I initially solved it using dynamic programming O(N²) . but I got TLE.

Then I solved it in O(N). Notice, we have only two different numbers 0 and 1.

The increasing subsequence will be in one of the three forms

1. All 0’s (0000)
1. All 1’s(11111)
1. Some 0’s followed by 1’s (000111)

So, the subsequence will either end at 0 or 1.

We maintain two variables say A and B,

• A - Length of LIS that ends with 0
• B - Length of LIS that ends with 1

Initially, both A and B are 0.

Iterate over the string and at each iteration find out whether it is optimal to add the current char to 0 ending subsequence or 1 ending subsequence.

If the current value is 0, obviously you can add it to only 0 ending sequence. Because 0 followed by 0 will still be an increasing subsequence.
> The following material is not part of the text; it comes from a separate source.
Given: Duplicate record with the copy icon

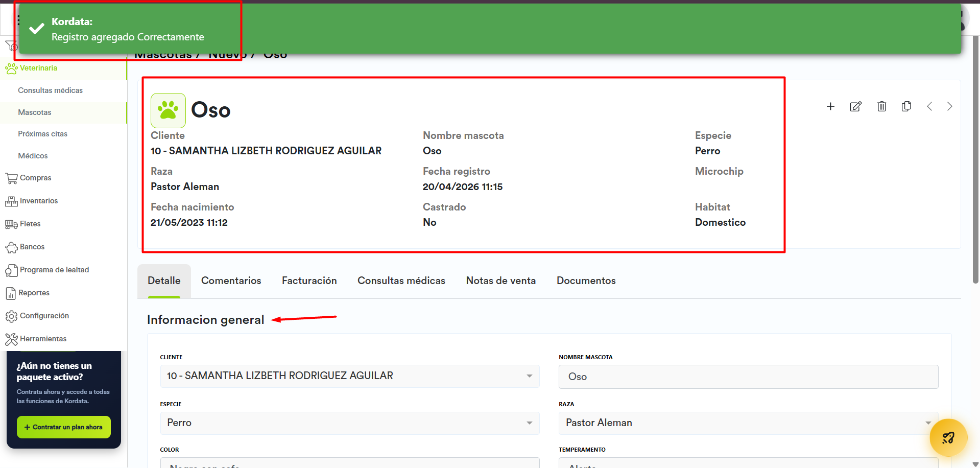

So we increment A by 1.

If the current value is 1 there could be two cases,

• we can make LIS like(11111) All 1’s.
• we can make LIS like(0011) some 0’s followed by some 1’s.

So, we have to determine whether it is optimal to make a LIS like in case 1 or a LIS like in case 2.
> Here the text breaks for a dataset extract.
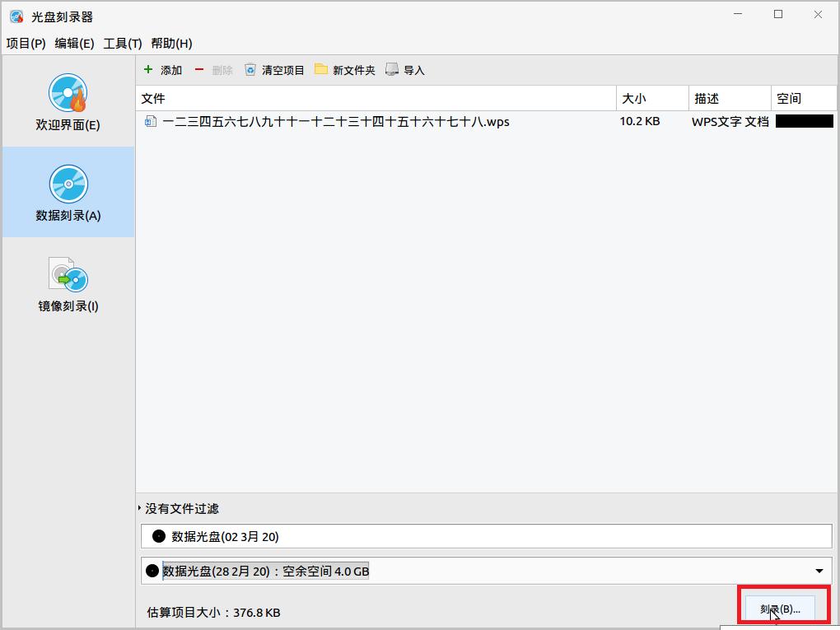Expand the burn medium dropdown arrow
if A >= B , then it is optimal to add the current value to LIS ending with 0 making it like a LIS in case 2 . so we make B = A+1( A contains the length of LIS that ends with 0).

else, we can add the current value to LIS ending with 1 to make it like LIS in case 1. So we make B=B+1.

At the end of the last iteration,

• A - contains the length of LIS ending with 0 of the whole string.
• A - contains the length of LIS ending with 1 of the whole string.

we return n- max(A, B), where n is the length of the string.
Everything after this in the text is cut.